While in Manhattan for two weeks on a working vacation, I’ve been taking advantage of the greatest mass transit system in the United States, the New York City subway—dingy with age, but clean, inexpensive, extremely safe and it gets you where you want to go faster than any alternative transportation option in the city.
This past weekend in a train on the East Side, I saw a fascinating billboard that exemplifies how Reagan’s politics of selfishness has completely imbued much of our public discourse.
The billboard, from the National Peanut Board, has as its theme line and branding message, “Get the energy” or “Have the energy.” Here is how the National Peanut Board describes itself on its website: The National Peanut Board represents all USA peanut farmers and their families. Through research and marketing initiatives the Board is finding new ways to enhance production and increase consumer demand by promoting the great taste, nutrition and culinary versatility of USA-grown peanuts.
The National Peanut Board is obviously trying to say that peanuts are an “energy” food, and on one level may play off the current fad for energy drinks. (But remember this: peanuts are good; energy drinks should be avoided at all costs!). On the website , we learn that the slogan for the national campaign is “Energy for the Good Life.”
This particular ad has a large headline that read: “Energy to spend time with someone who will listen to you.”
And what image does the peanut board use to exemplify this message? It’s a photo of a man with his dog on a hill overlooking a beautiful view.
There are two ways to interpret this collision of words with imagery, and both convey a solipsistic message that I believe is a variation of the Reaganistic ideology that tells us the world is a better place if every seeks his or her self-interest and that we should look for private solutions to address problems. Solipsism, by the way, is the philosophy that the world begins and ends with the self, or, put another way, that the only thing any one can be sure really exists is one’s own mind.
Here are my two interpretations of the imagery:
- Your dog is the only person who really listens to you
- God, represented by nature as it often has been in painting and literature through the centuries, is the only one who really listens to you.
I think it’s easy to see that if your dog is the only one who listens to you, then you’re living in a society in which all humans care only about themselves and act only in their own self interest, to the exclusion of all other family or social concerns; in other words, Reaganism taken to its extreme. The dog is cute, but the internal logic of the ad is brutal: No one listens to you; no one cares about you; you’re in this world by yourself; you might as well just act in your own self-interest, because no one else is going to help you and you shouldn’t help anyone else.

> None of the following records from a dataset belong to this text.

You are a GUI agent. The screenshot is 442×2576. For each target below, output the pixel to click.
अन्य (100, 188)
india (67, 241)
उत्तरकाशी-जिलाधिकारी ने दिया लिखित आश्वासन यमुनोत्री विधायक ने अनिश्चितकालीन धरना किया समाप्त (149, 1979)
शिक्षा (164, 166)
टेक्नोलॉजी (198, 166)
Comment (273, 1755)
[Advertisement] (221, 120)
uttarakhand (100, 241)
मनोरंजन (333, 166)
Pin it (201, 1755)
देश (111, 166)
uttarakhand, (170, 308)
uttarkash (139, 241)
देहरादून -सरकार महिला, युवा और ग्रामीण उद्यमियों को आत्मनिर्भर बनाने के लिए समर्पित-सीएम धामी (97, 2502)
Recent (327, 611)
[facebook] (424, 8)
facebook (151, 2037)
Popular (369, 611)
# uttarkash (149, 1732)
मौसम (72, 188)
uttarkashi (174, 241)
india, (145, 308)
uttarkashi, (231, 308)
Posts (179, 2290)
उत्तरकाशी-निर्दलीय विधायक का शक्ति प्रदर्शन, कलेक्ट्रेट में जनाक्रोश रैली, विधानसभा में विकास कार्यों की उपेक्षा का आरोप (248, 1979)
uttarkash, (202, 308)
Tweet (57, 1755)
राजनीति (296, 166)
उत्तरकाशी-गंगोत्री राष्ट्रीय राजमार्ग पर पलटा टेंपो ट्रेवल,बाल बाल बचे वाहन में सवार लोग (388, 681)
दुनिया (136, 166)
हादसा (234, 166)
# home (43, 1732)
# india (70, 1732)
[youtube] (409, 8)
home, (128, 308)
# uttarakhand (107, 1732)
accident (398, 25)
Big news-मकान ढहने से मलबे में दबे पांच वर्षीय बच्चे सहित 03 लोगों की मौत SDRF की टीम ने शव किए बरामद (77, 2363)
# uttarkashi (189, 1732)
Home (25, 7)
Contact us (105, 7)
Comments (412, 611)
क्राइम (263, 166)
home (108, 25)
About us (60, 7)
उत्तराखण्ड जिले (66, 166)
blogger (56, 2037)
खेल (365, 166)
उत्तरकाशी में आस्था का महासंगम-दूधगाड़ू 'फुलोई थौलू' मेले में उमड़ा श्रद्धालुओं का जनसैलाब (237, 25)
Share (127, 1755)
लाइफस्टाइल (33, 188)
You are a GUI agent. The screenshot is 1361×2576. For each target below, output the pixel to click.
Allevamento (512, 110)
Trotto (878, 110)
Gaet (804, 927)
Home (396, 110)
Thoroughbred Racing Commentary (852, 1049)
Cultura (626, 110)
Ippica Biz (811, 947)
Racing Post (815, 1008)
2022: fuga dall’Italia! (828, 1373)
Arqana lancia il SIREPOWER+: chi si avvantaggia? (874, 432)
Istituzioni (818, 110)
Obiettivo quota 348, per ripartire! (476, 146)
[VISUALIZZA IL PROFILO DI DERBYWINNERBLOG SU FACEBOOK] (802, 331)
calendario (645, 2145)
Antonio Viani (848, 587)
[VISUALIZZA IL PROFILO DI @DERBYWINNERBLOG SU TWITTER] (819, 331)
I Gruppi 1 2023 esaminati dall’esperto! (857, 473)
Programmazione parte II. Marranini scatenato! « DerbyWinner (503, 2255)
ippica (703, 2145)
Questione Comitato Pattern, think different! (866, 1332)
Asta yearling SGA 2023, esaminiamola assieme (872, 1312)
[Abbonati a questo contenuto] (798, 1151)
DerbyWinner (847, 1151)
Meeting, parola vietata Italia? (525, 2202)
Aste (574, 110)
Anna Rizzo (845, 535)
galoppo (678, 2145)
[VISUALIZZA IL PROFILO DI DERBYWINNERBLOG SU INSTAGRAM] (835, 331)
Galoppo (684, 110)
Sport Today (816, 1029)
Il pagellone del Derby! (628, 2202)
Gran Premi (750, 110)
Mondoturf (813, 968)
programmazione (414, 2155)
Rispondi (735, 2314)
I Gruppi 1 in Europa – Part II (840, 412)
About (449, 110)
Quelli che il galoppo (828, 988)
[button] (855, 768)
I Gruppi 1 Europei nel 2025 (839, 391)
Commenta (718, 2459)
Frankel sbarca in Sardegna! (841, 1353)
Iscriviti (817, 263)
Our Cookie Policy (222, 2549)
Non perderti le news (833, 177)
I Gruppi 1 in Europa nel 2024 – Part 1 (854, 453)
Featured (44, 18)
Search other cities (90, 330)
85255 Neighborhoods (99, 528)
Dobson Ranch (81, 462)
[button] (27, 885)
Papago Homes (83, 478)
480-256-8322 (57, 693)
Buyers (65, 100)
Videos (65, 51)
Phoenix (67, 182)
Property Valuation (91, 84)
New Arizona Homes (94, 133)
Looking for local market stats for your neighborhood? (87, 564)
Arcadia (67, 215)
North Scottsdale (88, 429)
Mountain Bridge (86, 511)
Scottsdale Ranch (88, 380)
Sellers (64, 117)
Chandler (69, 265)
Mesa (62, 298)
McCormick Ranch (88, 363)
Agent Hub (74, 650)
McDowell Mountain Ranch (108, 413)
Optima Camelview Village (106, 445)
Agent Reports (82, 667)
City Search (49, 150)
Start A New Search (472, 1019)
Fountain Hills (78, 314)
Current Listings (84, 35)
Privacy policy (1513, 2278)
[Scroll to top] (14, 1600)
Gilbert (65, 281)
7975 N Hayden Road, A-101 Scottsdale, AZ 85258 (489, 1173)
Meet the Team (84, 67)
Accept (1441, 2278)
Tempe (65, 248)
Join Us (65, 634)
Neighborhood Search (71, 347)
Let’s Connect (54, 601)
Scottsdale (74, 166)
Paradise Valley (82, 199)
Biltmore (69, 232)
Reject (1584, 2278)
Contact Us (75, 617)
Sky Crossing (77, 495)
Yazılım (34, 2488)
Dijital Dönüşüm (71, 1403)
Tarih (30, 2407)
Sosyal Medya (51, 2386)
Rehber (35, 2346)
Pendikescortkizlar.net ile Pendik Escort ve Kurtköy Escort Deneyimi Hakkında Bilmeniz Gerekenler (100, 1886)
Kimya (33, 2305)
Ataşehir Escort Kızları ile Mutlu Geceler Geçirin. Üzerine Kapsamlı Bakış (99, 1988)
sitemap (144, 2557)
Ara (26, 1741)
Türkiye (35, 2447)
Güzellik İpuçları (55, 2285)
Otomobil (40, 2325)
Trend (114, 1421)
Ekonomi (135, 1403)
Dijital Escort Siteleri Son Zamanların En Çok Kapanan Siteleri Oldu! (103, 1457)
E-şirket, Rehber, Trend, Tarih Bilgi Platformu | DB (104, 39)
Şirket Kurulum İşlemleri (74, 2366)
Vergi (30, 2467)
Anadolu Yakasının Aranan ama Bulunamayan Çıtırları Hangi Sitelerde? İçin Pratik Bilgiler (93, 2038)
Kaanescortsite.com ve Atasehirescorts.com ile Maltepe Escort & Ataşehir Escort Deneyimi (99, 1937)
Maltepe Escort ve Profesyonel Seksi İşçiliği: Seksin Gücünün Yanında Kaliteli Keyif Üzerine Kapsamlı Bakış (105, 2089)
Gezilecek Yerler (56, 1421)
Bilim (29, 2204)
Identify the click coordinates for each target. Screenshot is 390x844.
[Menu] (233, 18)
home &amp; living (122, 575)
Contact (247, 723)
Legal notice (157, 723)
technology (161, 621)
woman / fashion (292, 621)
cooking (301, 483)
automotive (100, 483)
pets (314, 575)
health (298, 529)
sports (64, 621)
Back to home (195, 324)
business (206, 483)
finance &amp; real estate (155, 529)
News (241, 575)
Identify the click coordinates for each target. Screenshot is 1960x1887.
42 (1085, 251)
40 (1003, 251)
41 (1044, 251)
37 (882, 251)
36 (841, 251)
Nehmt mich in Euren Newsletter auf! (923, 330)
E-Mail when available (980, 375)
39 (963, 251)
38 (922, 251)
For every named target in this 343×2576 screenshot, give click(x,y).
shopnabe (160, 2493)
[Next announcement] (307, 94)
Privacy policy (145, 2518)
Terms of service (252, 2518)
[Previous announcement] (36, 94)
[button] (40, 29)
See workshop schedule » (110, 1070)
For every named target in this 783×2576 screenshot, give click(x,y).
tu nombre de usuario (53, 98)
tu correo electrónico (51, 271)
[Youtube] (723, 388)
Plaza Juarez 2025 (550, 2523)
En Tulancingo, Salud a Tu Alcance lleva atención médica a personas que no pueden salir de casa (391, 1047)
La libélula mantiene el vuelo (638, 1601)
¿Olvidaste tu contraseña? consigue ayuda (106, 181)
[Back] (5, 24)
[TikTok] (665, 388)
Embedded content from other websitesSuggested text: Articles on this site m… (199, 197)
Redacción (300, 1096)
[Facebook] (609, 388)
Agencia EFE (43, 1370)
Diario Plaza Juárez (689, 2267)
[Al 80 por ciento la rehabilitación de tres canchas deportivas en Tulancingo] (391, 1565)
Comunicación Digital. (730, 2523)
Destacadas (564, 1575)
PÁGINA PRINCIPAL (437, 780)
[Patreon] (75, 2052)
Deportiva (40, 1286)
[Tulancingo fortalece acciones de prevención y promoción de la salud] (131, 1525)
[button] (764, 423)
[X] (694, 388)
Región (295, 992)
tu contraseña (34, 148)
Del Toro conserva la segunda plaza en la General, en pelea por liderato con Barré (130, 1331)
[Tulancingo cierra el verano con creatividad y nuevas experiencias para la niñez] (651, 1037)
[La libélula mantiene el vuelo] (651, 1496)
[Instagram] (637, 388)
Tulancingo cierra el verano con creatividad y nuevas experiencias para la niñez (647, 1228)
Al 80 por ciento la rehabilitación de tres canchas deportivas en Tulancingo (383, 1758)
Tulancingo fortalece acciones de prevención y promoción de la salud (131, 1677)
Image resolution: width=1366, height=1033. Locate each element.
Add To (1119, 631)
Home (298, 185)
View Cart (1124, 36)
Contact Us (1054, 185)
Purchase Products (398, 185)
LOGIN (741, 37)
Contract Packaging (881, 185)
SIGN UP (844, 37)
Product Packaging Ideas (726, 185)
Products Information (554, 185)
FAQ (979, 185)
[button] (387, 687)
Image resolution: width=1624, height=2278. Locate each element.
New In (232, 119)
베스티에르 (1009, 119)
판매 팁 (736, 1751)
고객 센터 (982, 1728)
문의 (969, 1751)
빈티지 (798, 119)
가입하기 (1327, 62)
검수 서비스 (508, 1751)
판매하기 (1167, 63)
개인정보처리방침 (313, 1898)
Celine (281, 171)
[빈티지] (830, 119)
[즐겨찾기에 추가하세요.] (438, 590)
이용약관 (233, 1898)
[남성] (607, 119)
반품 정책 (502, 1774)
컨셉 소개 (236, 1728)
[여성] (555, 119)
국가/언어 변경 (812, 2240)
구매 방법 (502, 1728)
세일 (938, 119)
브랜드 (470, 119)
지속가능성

Even if the Peanut Board is subtly trying to make a religious message, the analysis remains the same. The god in the ad, if there is one, is not one that provides moral guidance, nor one that exemplifies service to others. No, what this god does is listen to you. You get to talk to this god and tell him what’s on your mind (that is, of course, if you have eaten enough peanuts to have the energy to talk!).
I wonder if the Peanut Board realizes that the ideological message underlying its attempt to sell peanuts is that no one should care about anyone else, since no one else ever listens.